Сергей Александрович с Елисаветой Феодоровной и Марией Феодоровной решаются раскрыть глаза царской чете. И так как под влиянием французского оккультиста оказалась, прежде всего, Александра Феодоровна, то первые тяжелые беседы берет на себя великая княгиня. Из дневника Сергея Александровича от 19 августа 1902 г.: «Жена одна к царям — полное объяснение насчет Филиппа! Я еще не вторю». Великокняжеская чета обратилась за помощью к о. Иоанну Кронштадтскому, который сказал, что Филипп «действует от духа прелести, нехороший человек, его молитвы негодны… от таких молитв плод жить не может»[41].

Разговоры с царской четой почти ничего не дают, Николай II и Александра Феодоровна не желают откровенности даже с любимыми родтвенниками. И Елисавета Феодоровна решается остаться рядом с сестрой на время, пока государь с Сергеем Александровичем на маневрах под Курском. Из ее письма к Марии Феодоровне от 4 сентября 1902 г.: «Как видишь, они не оставляли ее здесь наедине со мной; одна из тараканов (черногорские княгини Милица Николаевна и Анастасия Николаевна — Сост.) постоянно там, чтобы Аликс не попала под воздействие моей умиротворяющей любви — бедное, бедное дитя. Если бы ты знала, как мне жаль ее». Из дневника Сергея Александровича от 31 августа 1902 г.: «Бедная жена изводится в Петергофе — мучаюсь за нее!». В декабре великокняжеская чета снова в Царском. Из письма Елисаветы Феодоровны к Марии Феодоровне от 18 декабря 1902 г.: «Ники и Аликс были веселы, спокойны и всем довольны, как ты видела сама; все были рады видеть их такимп. Мне показалось, что это новый старт в их жизни, прежние тревоги позади — все идет хорошо. А теперь вот приезд этой глупой Станы (Анастасия Николаевна — Сост.)… Они бегают за ними — право, как напасть, слепы и самодовольны. Знаешь, у меня было чувство, что все могло бы закончиться, если бы никто из адептов Филиппа не появлялся».

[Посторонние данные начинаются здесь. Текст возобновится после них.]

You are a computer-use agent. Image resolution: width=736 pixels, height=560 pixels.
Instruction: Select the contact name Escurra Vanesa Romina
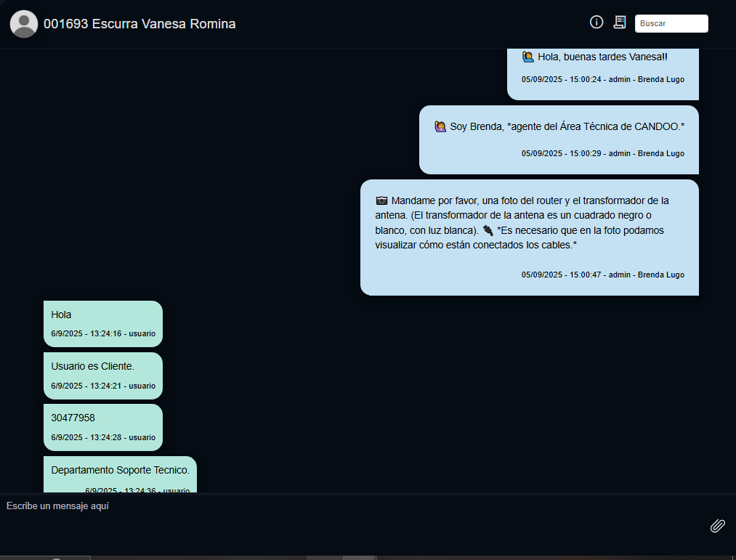coord(139,24)
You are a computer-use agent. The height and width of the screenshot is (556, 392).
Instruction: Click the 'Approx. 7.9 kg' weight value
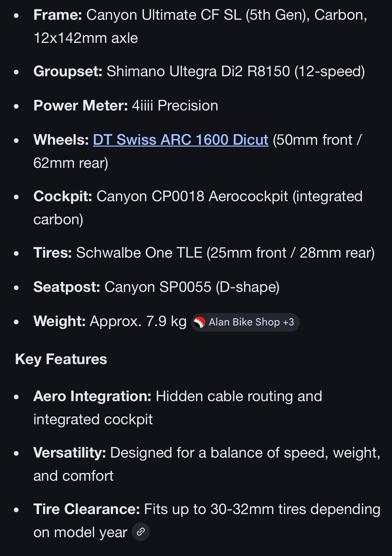coord(138,321)
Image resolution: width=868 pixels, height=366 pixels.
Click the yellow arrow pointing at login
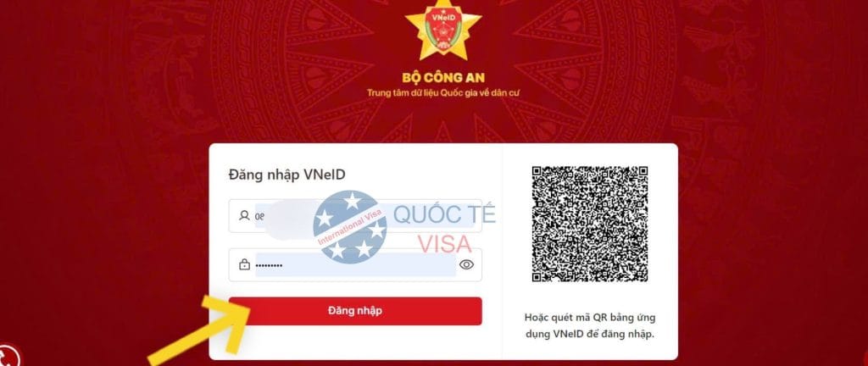(x=206, y=332)
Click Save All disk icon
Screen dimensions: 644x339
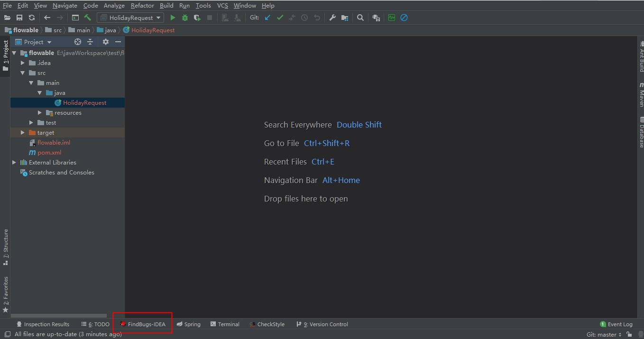coord(19,18)
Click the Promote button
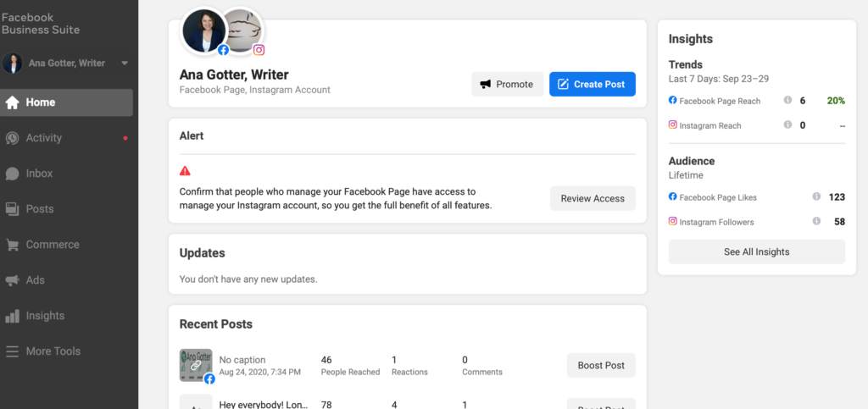Screen dimensions: 868x409 click(x=507, y=85)
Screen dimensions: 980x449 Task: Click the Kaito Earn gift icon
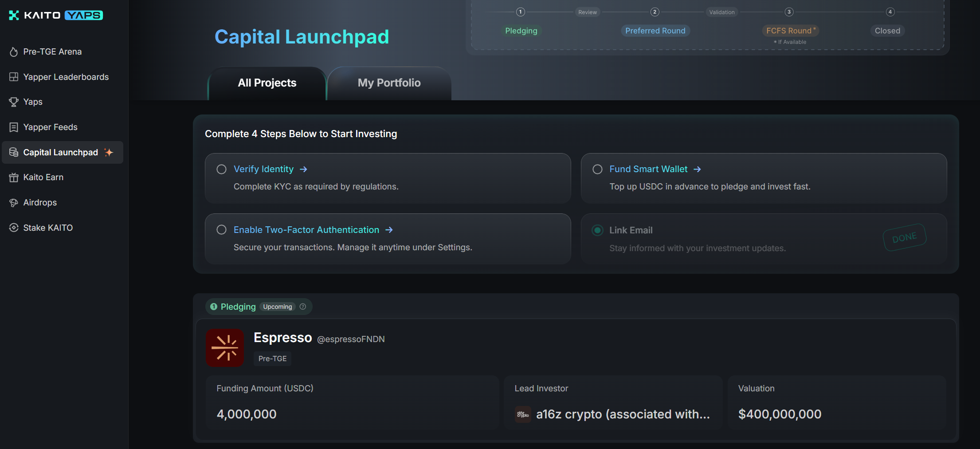click(x=14, y=177)
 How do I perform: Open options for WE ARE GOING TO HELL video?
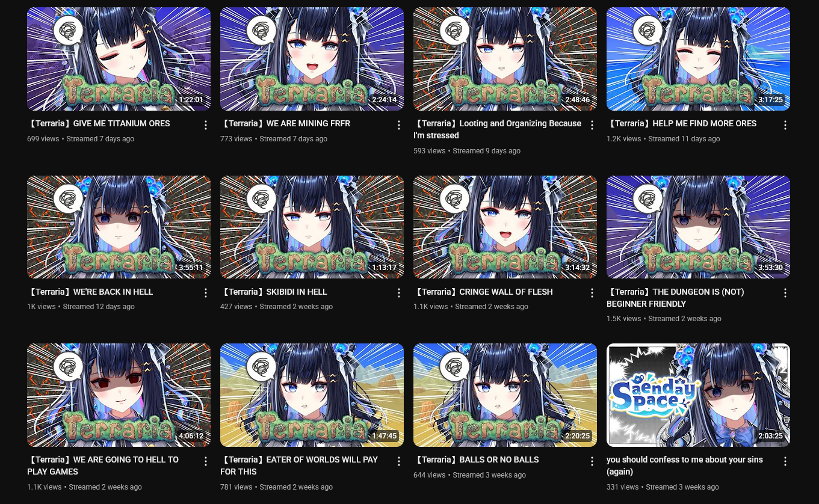[206, 461]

И хотя после разразившегося скандала Филипп вынужден был все-таки покинуть Россию, для Александры Феодоровны он на всю жизнь остался тем «другом», место которого вскоре занял Григорий Распутин. И как в истории с французским оккультистом, великая княгиня, в то время уже будучи настоятельницей Марфо-Мариинской обители, вступила в духовную брань с этим «другом» царской семьи, и… снова не смогла открыть глаза сестре, ведь «нет пророка в своем отечестве». В своем письме к Марии Феодоровне от 29 августа 1902 г. великая княгиня скажет: «Господь не оставит ее, она слепо верила, не видя разницы между истинной верой и состоянием религиозной „exalte“ (экзальтации — фр.)».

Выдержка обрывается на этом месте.